North Texas fans stand in the front row behind the visitors’ bench at Apogee Stadium. UNT’s home attendance has gradually increased over the last decade. (Denton Record-Chronicle/David Minton)
Yesterday, we posted a link to a report on season football ticket sales among Conference USA schools.
The information in the report was taken from a study of the UAB football program.
UNT ranks 13th out of the 14 teams at 4,285, just ahead of Rice at 4,165, according to the report.
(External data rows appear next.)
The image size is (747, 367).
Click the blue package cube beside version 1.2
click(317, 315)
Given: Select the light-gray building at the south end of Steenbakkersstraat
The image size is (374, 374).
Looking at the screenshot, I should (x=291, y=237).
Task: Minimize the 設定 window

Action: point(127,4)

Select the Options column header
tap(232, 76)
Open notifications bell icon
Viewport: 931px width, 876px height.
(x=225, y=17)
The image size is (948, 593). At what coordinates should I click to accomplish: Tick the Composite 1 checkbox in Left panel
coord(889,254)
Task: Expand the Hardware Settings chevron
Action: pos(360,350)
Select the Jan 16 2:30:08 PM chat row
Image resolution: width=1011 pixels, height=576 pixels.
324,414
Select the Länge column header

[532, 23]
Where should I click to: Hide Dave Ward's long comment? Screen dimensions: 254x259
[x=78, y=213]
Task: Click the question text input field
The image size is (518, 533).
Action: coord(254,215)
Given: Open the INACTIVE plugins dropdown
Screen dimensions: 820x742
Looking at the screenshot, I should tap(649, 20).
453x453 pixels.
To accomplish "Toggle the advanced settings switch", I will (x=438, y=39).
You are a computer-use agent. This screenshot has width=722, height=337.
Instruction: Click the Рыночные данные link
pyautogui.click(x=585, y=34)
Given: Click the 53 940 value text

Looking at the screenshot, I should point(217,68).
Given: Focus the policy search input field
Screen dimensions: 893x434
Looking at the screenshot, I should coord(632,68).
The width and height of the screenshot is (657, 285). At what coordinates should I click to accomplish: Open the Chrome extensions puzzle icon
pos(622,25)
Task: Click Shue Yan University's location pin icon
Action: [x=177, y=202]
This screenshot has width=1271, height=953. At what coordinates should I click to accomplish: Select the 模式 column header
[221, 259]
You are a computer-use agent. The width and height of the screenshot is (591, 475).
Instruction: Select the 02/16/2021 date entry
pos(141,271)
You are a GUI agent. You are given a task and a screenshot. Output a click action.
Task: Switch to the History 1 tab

Southern Miss is the top school in terms of season ticket sales at 15,587. The Mean Green have held pretty steady over the last three years, despite beating UNLV in the Heart of Dallas Bowl in the second of those seasons.
The reaction among UNT fans has been pretty strong, and I get that.
To me those numbers just point to the same issue UNT has always faced — there is no magic bullet to suddenly jump start the Mean Green’s program and attract thousands of new fans. For UNT it’s going to have to be a long, gradual climb.
There have been a ton of magic bullet suspects over the years, but there has only been gradual improvement.
To review …
2001 — UNT breaks through to earn its first bowl berth since 1959 behind a remarkable five-game winning streak. UNT averaged 14,769 fans in the season that kicked off the Miracle Bowl Run. UNT averaged 15,260 fan the next year.
2002 — UNT breaks through and beats Cincinnati in the New Orleans Bowl for its first bowl win since the 1946 Optimist Bowl and hosted Baylor the next year in front of 29,437 fans, a total that still stands as the on-campus record for a game. The Mean Green’s attendance jumps from 15,260 in 2002 to 18,694 in 2003. Take out the Baylor game bump and the total drops to 16,008.
2004 — UNT caps one of the longest runs of sustained success with its fourth straight bowl season. Attendance drops from 18,964 in 2003 to 15,184 per game for a team headed to a fourth straight bowl game.
2007 — UNT hires Todd Dodge, one of the most successful high school coaches in Texas. UNT promotes the arrival of Dodge, who helped popularize the spread offense in Texas high school football with an “It’s Wide Open” campaign. There is a lot of excitement around the program that dwindles a bit when UNT is blasted 79-10 in its season-opener at Oklahoma. UNT’s attendance still jumps from 15,685 in 2006 to 17,734 in 2007.
2011 — UNT opens Apogee Stadium and moves out of Fouts Field, an outdated facility with a track. Dan McCarney, a proven winner as a college head coach, arrives at the same time and shows that he is more personable and enthusiastic than arguably anyone UNT has had in the job since Hayden Fry. UNT’s attendance creeps up from 17,718 in 2010 to 18,864 in Apogee’s debut season.
2013 — UNT beats UNLV in the Heart of Dallas Bowl for just the third bowl win in program history. Well, that didn’t turn out to be the magic bullet, either. UNT’s attendance drops from 21,030 in its 9-4 bowl season to 19,271 during a 4-8 follow-up campaign.
My point is this. If you take a look at the long-term, UNT’s attendance has grown. It’s been a gradual process. No one event has sent it through the roof, not opening a $78 million football stadium or a couple of bowl wins or joining C-USA.
It’s a process.
And that is what it always will be.
I have been told over and over again that various developments are going to be that magic bullet — building Apogee Stadium, joining C-USA, hiring two new head coaches. That’s just not the way UNT works.
In other news, UNT center Kaydon Kirby was named to the Remington Trophy Watch list. The honor goes to the top center in college football each season.
The Sporting News also came out with its list of the top coaches in Conference USA. Dan McCarney checked in at No. 7. Marshall’s Doc Holliday is No. 1 on the list. Personally, I think McCarney is a bit under rated considering he took UNT to a bowl game.
UNT has only been to eight bowl games in 100 years. It’s not exactly the easiest place to win.